Every line of the entries below from the one containing "891x891 pixels." to the one containing "Collapse the Forms folder in Project Explorer", both ends included, must be written out exactly. No other line belongs in the answer.

/---

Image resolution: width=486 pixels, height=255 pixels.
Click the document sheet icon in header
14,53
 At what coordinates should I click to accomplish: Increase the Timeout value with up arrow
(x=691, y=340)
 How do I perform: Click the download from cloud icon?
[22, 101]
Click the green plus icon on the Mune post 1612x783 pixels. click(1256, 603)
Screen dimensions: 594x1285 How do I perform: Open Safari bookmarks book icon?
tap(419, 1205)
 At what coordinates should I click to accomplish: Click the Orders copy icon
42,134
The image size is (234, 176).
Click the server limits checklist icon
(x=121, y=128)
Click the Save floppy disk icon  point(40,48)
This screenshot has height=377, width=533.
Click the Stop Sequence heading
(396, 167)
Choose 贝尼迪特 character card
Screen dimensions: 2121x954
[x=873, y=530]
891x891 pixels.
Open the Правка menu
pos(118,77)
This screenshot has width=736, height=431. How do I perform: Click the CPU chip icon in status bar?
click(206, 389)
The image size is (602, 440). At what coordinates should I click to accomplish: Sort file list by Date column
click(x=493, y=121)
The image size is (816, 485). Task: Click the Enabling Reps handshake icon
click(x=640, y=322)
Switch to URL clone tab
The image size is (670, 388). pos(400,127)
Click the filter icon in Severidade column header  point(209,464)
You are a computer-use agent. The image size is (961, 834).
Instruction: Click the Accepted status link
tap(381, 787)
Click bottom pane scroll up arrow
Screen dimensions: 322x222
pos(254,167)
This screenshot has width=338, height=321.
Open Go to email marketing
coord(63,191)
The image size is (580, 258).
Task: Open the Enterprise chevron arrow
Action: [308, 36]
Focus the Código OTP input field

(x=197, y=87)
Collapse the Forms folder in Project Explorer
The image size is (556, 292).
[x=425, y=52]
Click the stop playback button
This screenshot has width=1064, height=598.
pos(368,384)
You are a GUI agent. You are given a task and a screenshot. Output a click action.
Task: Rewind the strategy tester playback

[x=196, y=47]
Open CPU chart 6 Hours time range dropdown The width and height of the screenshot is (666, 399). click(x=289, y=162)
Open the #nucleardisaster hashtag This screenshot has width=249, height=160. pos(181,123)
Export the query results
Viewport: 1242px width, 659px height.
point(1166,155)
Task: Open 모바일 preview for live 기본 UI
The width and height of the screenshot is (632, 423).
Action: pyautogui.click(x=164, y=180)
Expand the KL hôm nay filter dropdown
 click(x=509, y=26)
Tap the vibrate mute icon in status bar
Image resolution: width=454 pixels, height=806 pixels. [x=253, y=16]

\---

# Exercise response
891x891 pixels.
Open the Правка menu
pos(118,77)
This screenshot has width=736, height=431. How do I perform: Click the CPU chip icon in status bar?
click(206, 389)
The image size is (602, 440). At what coordinates should I click to accomplish: Sort file list by Date column
click(x=493, y=121)
The image size is (816, 485). Task: Click the Enabling Reps handshake icon
click(x=640, y=322)
Switch to URL clone tab
The image size is (670, 388). pos(400,127)
Click the filter icon in Severidade column header  point(209,464)
You are a computer-use agent. The image size is (961, 834).
Instruction: Click the Accepted status link
tap(381, 787)
Click bottom pane scroll up arrow
Screen dimensions: 322x222
pos(254,167)
This screenshot has width=338, height=321.
Open Go to email marketing
coord(63,191)
The image size is (580, 258).
Task: Open the Enterprise chevron arrow
Action: [308, 36]
Focus the Código OTP input field

(x=197, y=87)
Collapse the Forms folder in Project Explorer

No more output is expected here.